**WORK TO DO**: Can you rewrite the entries below so that "Screen dimensions" becomes "Display size" everywhere, with everything else left unchanged?
+++
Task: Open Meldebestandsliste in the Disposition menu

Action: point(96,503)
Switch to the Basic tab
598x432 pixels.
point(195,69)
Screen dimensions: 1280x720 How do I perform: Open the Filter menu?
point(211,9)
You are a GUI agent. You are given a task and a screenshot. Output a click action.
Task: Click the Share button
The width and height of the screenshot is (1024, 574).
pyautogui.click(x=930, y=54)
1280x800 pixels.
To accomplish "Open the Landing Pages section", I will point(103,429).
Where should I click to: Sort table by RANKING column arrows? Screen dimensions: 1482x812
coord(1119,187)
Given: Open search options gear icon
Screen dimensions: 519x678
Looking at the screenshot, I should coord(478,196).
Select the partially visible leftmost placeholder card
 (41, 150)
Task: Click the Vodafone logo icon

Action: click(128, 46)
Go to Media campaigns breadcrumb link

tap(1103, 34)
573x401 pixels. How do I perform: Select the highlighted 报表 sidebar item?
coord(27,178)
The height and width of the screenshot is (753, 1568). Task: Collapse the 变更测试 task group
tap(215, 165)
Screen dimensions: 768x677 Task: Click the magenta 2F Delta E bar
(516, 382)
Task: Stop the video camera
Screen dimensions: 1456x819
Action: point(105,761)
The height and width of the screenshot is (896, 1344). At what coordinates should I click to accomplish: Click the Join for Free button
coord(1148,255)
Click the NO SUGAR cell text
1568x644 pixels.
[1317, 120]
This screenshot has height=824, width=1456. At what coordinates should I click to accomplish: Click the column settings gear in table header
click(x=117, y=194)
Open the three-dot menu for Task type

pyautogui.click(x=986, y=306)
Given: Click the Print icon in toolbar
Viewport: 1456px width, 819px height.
+++
**CORRECT ANSWER**:
Task: Open Meldebestandsliste in the Disposition menu

Action: point(96,503)
Switch to the Basic tab
598x432 pixels.
point(195,69)
Display size: 1280x720 How do I perform: Open the Filter menu?
point(211,9)
You are a GUI agent. You are given a task and a screenshot. Output a click action.
Task: Click the Share button
The width and height of the screenshot is (1024, 574).
pyautogui.click(x=930, y=54)
1280x800 pixels.
To accomplish "Open the Landing Pages section", I will point(103,429).
Where should I click to: Sort table by RANKING column arrows? Display size: 1482x812
coord(1119,187)
Given: Open search options gear icon
Display size: 519x678
Looking at the screenshot, I should coord(478,196).
Select the partially visible leftmost placeholder card
 (41, 150)
Task: Click the Vodafone logo icon

Action: click(128, 46)
Go to Media campaigns breadcrumb link

tap(1103, 34)
573x401 pixels. How do I perform: Select the highlighted 报表 sidebar item?
coord(27,178)
The height and width of the screenshot is (753, 1568). Task: Collapse the 变更测试 task group
tap(215, 165)
Display size: 768x677 Task: Click the magenta 2F Delta E bar
(516, 382)
Task: Stop the video camera
Display size: 1456x819
Action: point(105,761)
The height and width of the screenshot is (896, 1344). At what coordinates should I click to accomplish: Click the Join for Free button
coord(1148,255)
Click the NO SUGAR cell text
1568x644 pixels.
[1317, 120]
This screenshot has height=824, width=1456. At what coordinates should I click to accomplish: Click the column settings gear in table header
click(x=117, y=194)
Open the three-dot menu for Task type

pyautogui.click(x=986, y=306)
Given: Click the Print icon in toolbar
Viewport: 1456px width, 819px height.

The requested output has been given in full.